Materials Science Forum ◽

10.4028/www.scientific.net/msf.957.329 ◽

2019 ◽

Vol 957 ◽

pp. 329-339

Author(s):

A. de Luca ◽

Donato Perfetto ◽

Francesco Caputo

Keyword(s):

Material Properties ◽

Composite Structures ◽

Guided Waves ◽

Lamb Waves ◽

Numerical Models ◽

Detection Sensitivity ◽

Fe Model ◽

Structural Health ◽

Waves Propagation ◽

Local Material Properties

Thanks to their high damage detection sensitivity and low requested power consumption, guided-waves (Lamb waves) have been increasingly used in the last years to monitor the structural integrity in primary and secondary composite structures. The monitoring of the structural health through the propagation of Lamb waves in composite structures is notoriously complex and, for this reason, the development of a prediction model can be a helpful tool for the improvement of Structural Health Monitoring (SHM) systems. Finite Element Method (FE) appears to be the best candidate for such type of simulation.
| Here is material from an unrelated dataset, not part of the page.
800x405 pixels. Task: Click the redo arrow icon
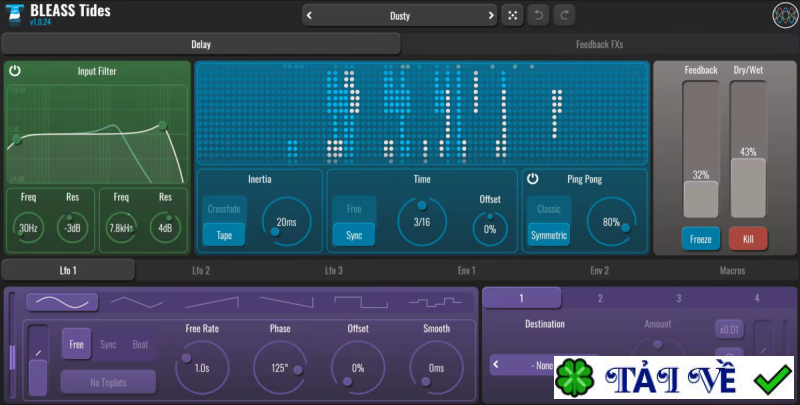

However, since Lamb waves propagation depends strictly on the local material properties of the medium they propagate through, their numerical characterization is a thorny phase. Real composite components are usually affected by the presence of a large number of voids and defects, which cannot be reproduced in numerical models; this leads to a variability of the mechanical properties of materials, with particular reference to elastic moduli and density. These aspects get really ambitious the development of a well-established FE model. In this paper, a design of experiment (DOE) has been carried out to numerically investigate on the effects of the material properties variability on guided-waves time of flight.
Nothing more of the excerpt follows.